The pop-up is named after one of the most celebrated and scandalous cabaret singers of the era, Leslie “Hutch” Hutchinson, who was said to arrive at nightclubs with a white piano secured to his car, decades before Bianca Jagger trotted into Studio 54 astride a white horse. Hutch was not only velvet voiced; he counted Cole Porter, Lady Edwina Mountbatten and the Prince of Wales among his fans (and, in some cases, lovers).
The Hutch Club also scores a first for a pop-up with its introduction of alcoholic popcorn. Just as many a bootlegger hid his hooch, boozy popcorn is another of alcohol’s clandestine tricks. The popcorn curators – who knew such a thing existed? – Joe & Seph have created Caramel and Gin and Tonic for the club. Which begs the question: will a bowl of popcorn lead to guests leaping onto the piano and attempting to channel the legendary Banana Dance of Josephine Baker or the Stair Dance of Bill “Bojangles” Robinson?

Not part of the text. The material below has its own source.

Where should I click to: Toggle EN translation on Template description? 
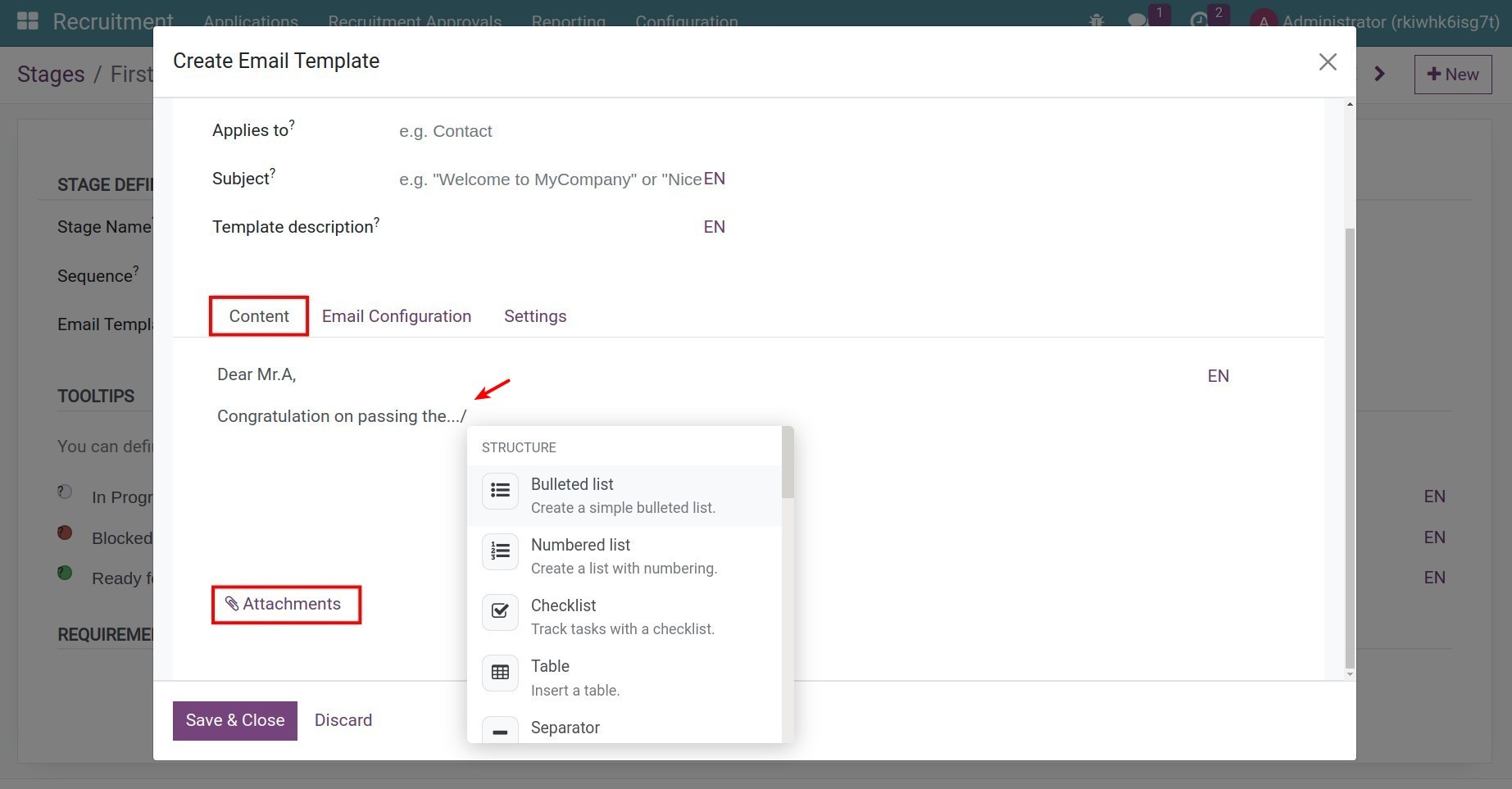tap(713, 226)
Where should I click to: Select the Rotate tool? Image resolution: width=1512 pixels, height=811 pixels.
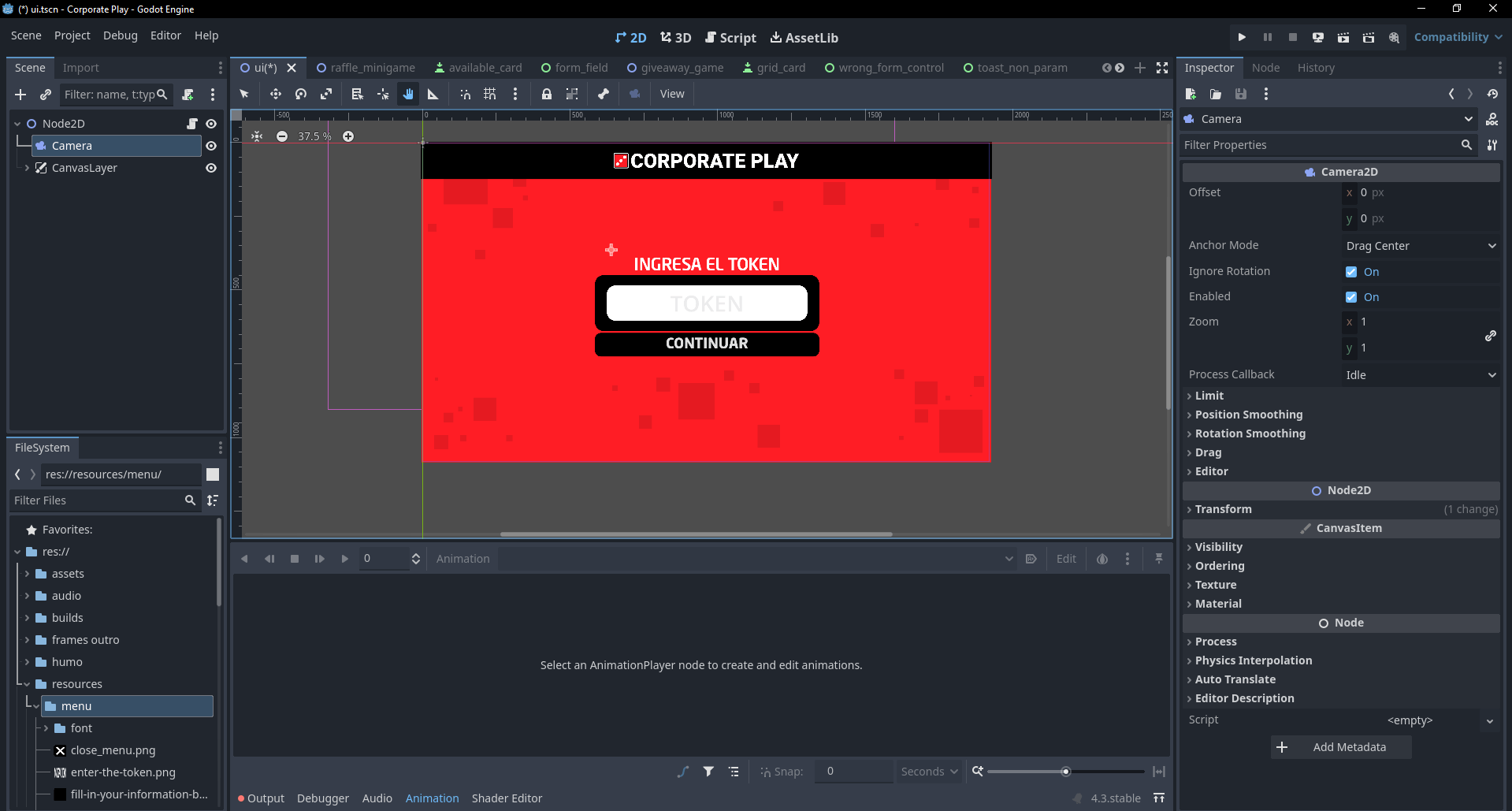tap(300, 94)
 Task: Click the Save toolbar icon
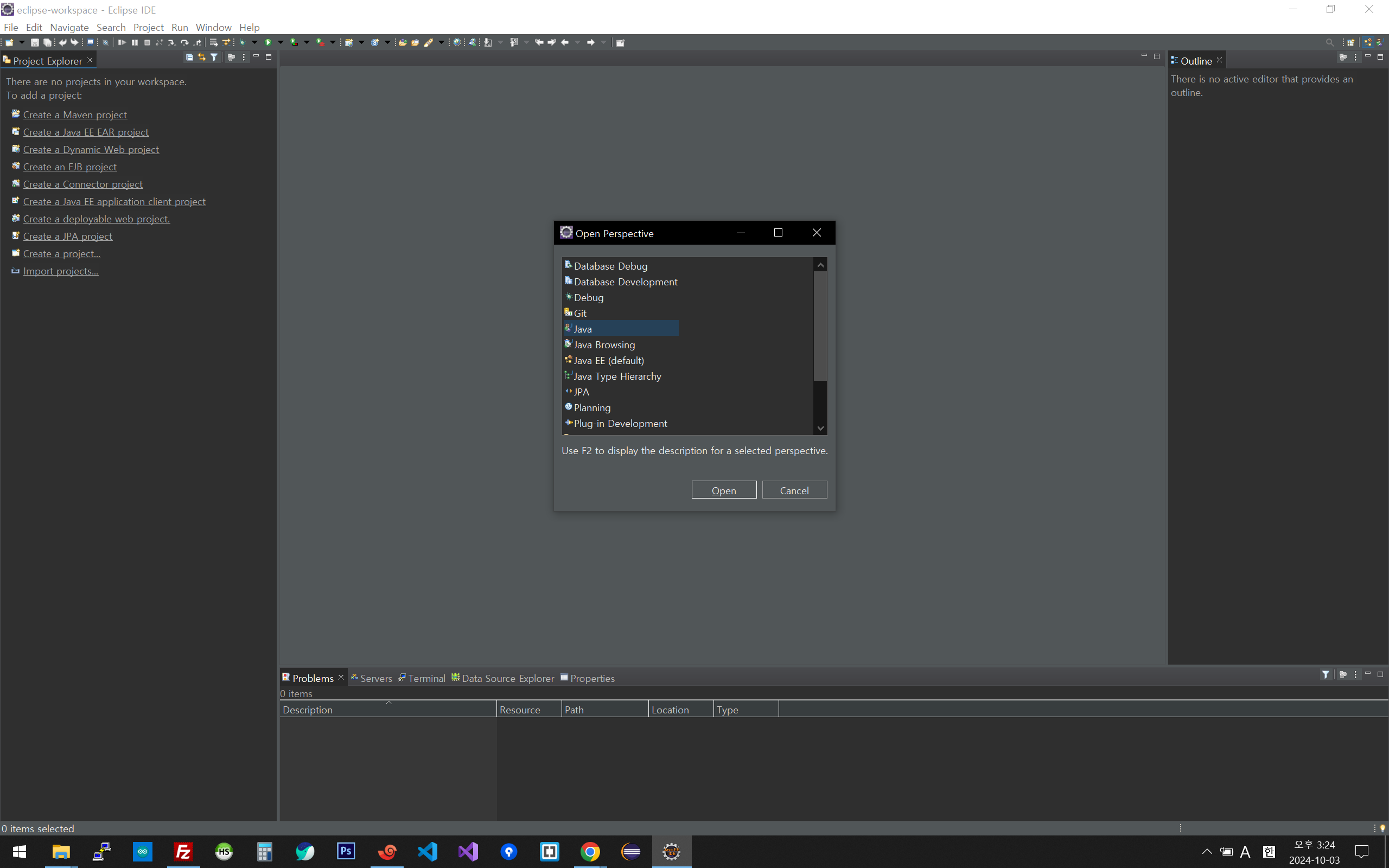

The legacy of Quaglino’s is legendary. Giovanni Quaglino’s launch was an attempt to thwart the fortunes of another new Jermyn Street restaurant being opened by a former friend who’d had an affair with his wife (given it is no longer in existence, one can assume he was successful). Quaglino ran his namesake restaurant until the late 1950s, and his attention to detail was celebrated. He even created a private dining room for the Prince of Wales – officially to avoid the neck-craning in the main restaurant and so he didn’t have to dress in tails, but no doubt also so that he could dine with Wallis Simpson without attracting comment.
Despite Barbara Cartland’s claim to have found a pearl in an oyster there, the restaurant drifted into obscurity as the 20th century progressed. But 20 years ago – another reason to celebrate – it was given some much needed va-va-voom by Sir Terence Conran, who revived its standing.
If it succeeds in attracting the same bon vivants as in Quaglino’s heyday, Hutch is set to pop.